Riuh rendah suara para cantrik yang menukas: "Benar guru. Citrabala lebih banyak merenung daripada bekerja di ladang..."
Ada lagi yg berkata: "Guru, hampir setiap hari Citramatra marah-marah kepada salah satu dari kami". Dan lain lain.

Citramatra yang menjadi sasaran paling banyak, berkata : "Guru, bagaimana aku tidak marah marah, setelah guru pergi, mereka menjadi malas. Buddharupang yang harus di bersihkan setiap sebelum uposattha tidak dibersihkan. Harus aku yang membersihkan. Giliran mengisi air di tempat penampungan air tidak berjalan dengan baik. Yang bertugas menyapu halaman, bekerja sembarangan, masih banyak sampah yang tertinggal.
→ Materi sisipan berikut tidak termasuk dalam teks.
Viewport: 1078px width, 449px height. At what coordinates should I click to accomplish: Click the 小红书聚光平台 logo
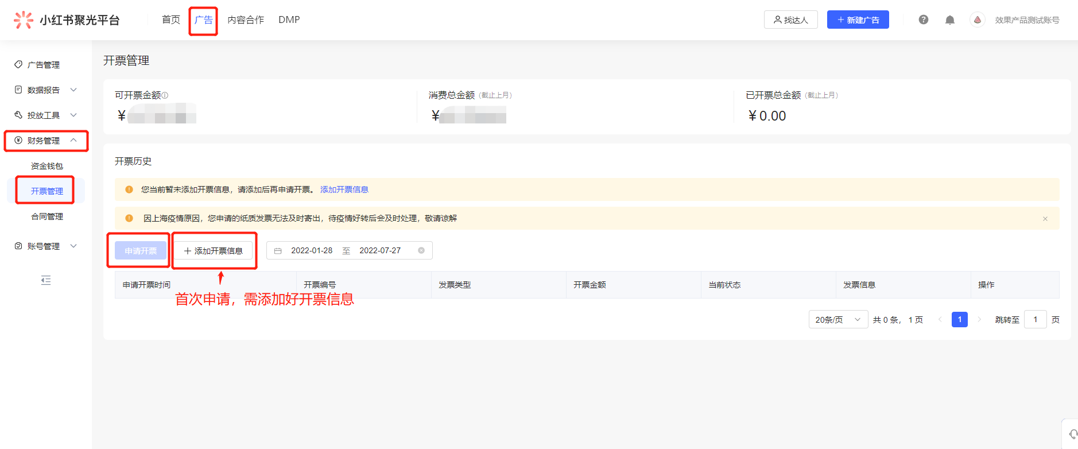click(67, 20)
Bahkan pernah kita kehabisan beras, karena lengah tidak memperhatikan persediaan, untung masih ada jagung yang bisa direbus untuk makan..," demikian Citramatra mengadu.

Dengan terkekeh-kekeh Wiku Sadayana berkata : "Citramatra, mengurus padepokan memang tidak mudah, tapi aku lihat engkau berhasil memimpin padepokan ini. Buktinya semua saudara-saudaramu masih ada, ladang jagung masih terurus, dan pohon mangga yang kita tanam dulu kini sudah berbuah lebat sekali".
Satu di antara cantrik berkata: "Tapi semua itu guru, dengan pengorbanan kami diomeli dan dimarahi oleh Citramatra".
Dengan kesal Citramatra menukas : "Aku yang ditugaskan oleh guru, untuk sementara mengurus padepokan ini...,"

Belum selesai, Wiku Sadayana sudah menengahi: "Baik, baik, sudah cukup jangan diteruskan. Citramatra marah karena kalian tidak melakukan kewajiban yang harus dilakukan. Saat aku tinggalkan, kalian menjadi santai dan tidak melakukan kewajiban yang seharusnya, benar bukan? Sikap seperti ini tidak baik, sebagai murid Guru Buddha, ada atau tidak ada orang lain kita perlu bertindak dan melakukan hal hal yang baik dan perlu dilakukan."

"Benar Guru, mereka tidak patuh pada aturan dan menyebabkan aku menegur mereka bahkan memarahi mereka, tetapi aku tidak berteriak-teriak marah, seperti pengurus padepokan di kabupaten tetangga kita, yang kalau sudah marah, lebih mirip pedagang pasar daripada pengurus padepokan."

Sambil tertawa Wiku Sadayana berkata: "Citramatra, jangan menjadikan perilaku yang tidak baik sebagai tolok ukur. Lalu juga jangan sibuk mengurusi kelakukan orang lain. Dan yang terpenting jangan melemparkan tanggung jawabmu ke orang lain. Jika ada hal hal yang bisa membuat marah, setiap orang memiliki kesempatan untuk memilih reaksi yang akan dilakukan: bisa marah, bisa senyum, atau apa saja. Aku tahu engkau berniat melakukan kewajiban dengan baik dan sempurna. Karena temanmu tidak melakukannya, engkau menjadi marah".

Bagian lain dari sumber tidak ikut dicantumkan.